Mesmo assim, alguns julgadores e exegetas, a despeito da clareza da situação, por desatenção a respeito da matéria ou do caso concreto, aplicam, indistivamente, os artigos 398 e 405, do Código Civil - ou, de forma errada, para acirrar mais ainda a controvérsia, utilizam a parte final do art.406, do Código Civil, ao talante do pedido ou causa de pedir objeto da pretensão judicial e, substituem, de ofício, os índices livremente pactuados no título de crédito que deu origem à pretensão -.

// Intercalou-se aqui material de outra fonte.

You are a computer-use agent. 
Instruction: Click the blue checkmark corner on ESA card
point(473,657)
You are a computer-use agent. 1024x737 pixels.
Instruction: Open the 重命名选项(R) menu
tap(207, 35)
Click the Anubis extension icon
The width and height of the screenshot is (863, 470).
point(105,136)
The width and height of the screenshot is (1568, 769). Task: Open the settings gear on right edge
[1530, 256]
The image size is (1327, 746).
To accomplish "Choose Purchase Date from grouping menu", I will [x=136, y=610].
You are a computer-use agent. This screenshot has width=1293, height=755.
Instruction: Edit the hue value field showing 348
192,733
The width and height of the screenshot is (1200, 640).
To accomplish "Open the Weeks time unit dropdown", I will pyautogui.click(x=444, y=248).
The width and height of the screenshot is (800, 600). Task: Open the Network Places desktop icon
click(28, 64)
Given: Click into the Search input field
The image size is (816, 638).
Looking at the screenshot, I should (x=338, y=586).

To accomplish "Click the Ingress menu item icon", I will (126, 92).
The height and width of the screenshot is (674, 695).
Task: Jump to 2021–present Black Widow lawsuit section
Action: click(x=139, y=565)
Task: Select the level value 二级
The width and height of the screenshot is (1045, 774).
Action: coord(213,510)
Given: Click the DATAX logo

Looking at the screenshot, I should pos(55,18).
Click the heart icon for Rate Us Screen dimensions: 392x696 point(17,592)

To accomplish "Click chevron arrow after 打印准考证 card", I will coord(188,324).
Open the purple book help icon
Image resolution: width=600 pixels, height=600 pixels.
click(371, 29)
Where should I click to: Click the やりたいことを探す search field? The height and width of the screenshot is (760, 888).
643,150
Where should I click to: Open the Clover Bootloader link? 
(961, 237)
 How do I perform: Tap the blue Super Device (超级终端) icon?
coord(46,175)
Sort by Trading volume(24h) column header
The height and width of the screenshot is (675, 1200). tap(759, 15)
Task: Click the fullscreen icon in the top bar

A título de exemplo do uso incorreto dos referidos artigos, podemos extrair exemplo real narrado no voto do Desembargador-Relator José Maurício Lisboa, extraído no acórdão proferido pela Primeira Câmara de Direito Comercial da Justiça Estadual de Santa Catarina em Apelação Cível nº 0310701-34.2016.8.24.0036:
“(...). Isso porque, infere-se do processado que a ação monitória está embasada em contrato de abertura de crédito em conta corrente – limite empresarial, o qual prevê expressamente que sobre o valor devido deverá incidir multa moratória de 2% e juros remuneratórios de 6,87% ao mês capitalizados e corrigidos pela TR (pags. 33-37).
Visto isso, vislumbra-se que a parte requerente ao ajuizar a presente ação, apresentou cálculo dos valores que entende por devidos, com a incidência dos respectivos encargos mencionados até a data do ingresso da ação em juízo (21/11/2016), apurando o saldo devedor de R$ 49.423,61 (quarenta e nove mil, quatrocentos e vinte e três reais e sessenta e um centavos) (pags. 49-51), o qual restou constituído em título executivo judicial, com a incidência de correção monetária desde a apuração do saldo devedor pelo INPC e acrescida de juros moratórios à taxa de 1% ao mês a partir da citação; contudo, O JUÍZO SENTENCIANTE NADA PONDEROU ACERCA DA INCIDÊNCIA DOS ENCARGOS MORATÓRIOS PACTUADOS, O QUE SE FAZIA NECESSÁRIO.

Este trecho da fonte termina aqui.